A Problem of Perception


So, so wrong.

I guess it’s true what the Captain said inCool Hand Luke. Some men, you just can’t reach. Women, too.

Thanks to the miracle of Facebook, I’ve been getting in touch with friends from high school, some of whom I haven’t heard from in the better part of two decades. And it’s amazing to see how their thought processes have changed. Many of them, unfortunately, have given into the dark side and decided to be Republicans. Note that I do not say “conservative,” because they really don’t give a shit about small government. They just want Jeebus to rule us all. Or they hate “liberals,” for reasons they can’t really explain.

Anyway, here’s what a friend had as her status update after the debate:

[I wish] that Obama would stop referring to Senator McCain as “John”. Show some respect-Didn’t your mama teach you any manners–oh that’s right she wansn’t around

Really? Really? Addressing a colleague like he is a colleague is disrespectful? And then you go and crack on Obama’s mother? 

I just don’t understand what time does to some people. If it helps anyone’s sanity, this person is not living in a swing state by any stretch of the imagination. So there’s no electoral college implication for her vote.

8 thoughts on “A Problem of Perception

  1. Doc beat me to it – I wondered if you knew, Jude, when I saw the reference. I loved him in that movie. I loved him in every movie of his I ever saw.
    She’s worried about Obama being disrespectful? Really? Cuz McCain, with that scary grin and won’t look him in the eyes thing, and the toxic campaign that he’s run, that’s all about the respect.
    I don’t understand people. I really don’t.

  2. At least where I come from, complaining about people being disrespectful while being equally disrespectful without realising it is a sign of class anxiety, and/or a huge tell that the person is a lot more lower-class than they think they are. Jus’ sayin’.
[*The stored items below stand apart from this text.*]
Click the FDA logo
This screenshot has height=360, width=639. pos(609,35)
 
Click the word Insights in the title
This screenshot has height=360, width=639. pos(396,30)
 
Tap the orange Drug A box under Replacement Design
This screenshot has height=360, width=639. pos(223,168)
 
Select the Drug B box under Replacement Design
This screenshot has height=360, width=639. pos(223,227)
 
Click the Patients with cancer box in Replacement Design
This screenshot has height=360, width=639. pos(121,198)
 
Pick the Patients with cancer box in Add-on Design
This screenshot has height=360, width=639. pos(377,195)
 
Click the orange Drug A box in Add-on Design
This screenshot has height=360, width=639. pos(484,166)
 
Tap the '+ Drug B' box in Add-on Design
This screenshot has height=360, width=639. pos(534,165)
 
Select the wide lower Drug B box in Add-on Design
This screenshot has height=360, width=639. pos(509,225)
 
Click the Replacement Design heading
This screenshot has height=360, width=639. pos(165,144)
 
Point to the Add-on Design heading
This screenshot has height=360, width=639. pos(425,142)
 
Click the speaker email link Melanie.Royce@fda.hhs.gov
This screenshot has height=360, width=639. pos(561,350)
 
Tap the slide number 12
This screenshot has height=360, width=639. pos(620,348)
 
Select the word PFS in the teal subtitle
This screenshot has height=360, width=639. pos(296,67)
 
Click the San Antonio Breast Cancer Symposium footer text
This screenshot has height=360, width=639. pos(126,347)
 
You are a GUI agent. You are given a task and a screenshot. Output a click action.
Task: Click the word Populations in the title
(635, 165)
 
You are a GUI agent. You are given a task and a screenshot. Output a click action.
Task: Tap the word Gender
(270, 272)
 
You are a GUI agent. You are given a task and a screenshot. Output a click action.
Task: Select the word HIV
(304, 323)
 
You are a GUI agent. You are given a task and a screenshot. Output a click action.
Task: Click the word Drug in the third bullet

  3. Well, the right wing is actually pushing this meme that Obama’s collegiality is, somehow, disrespectful and that he picked it up from Biden so its “borrowed” and inauthentic, too. I thought it was very significant that McCain refused to call Obama by his first name and only referred to him as “senator” because in other circumstances *that* would have been polite but under the circumstances and the way he did it it came across as rude. But I think the most important thing about your friend’s observation is that it indicates that they literally had no idea what the were watching and expected an unheard of and anachronistic level of deference from obama (either because he’s black or because he’s younger than mccain) that simply could never/should never exist by the time two candidates are sharing the same stage with each other. I have to contrast this rage, which interrobang correctly marks as class or race anxiety, with a dkos poster who wrote about how moved they were by Obama’s genuine generosity of spirit. When McCain stumbled on ahmedinejad’s name Obama can be heard, gently, in the background saying “its a tough one”. McCain, of course, would instantly have attacked Obama for his failure to get the name right. Obama’s not as agressive as I am and he didn’t say any of the angry shit I would have said up there. But I think you have to applaud and recognize the deep courtesy and humanity he showed his opponent at every step. Someone who could watch that cool, restrained, polite display and misread it as all about Obama’s arrogance and condescension is really too blinkered to live.
    aimai

  4. Time has also apparently caused that former friend some confusion about the facts, as Obama’s mother is the one who raised him. But facts be damned, that doesn’t fit her narrative.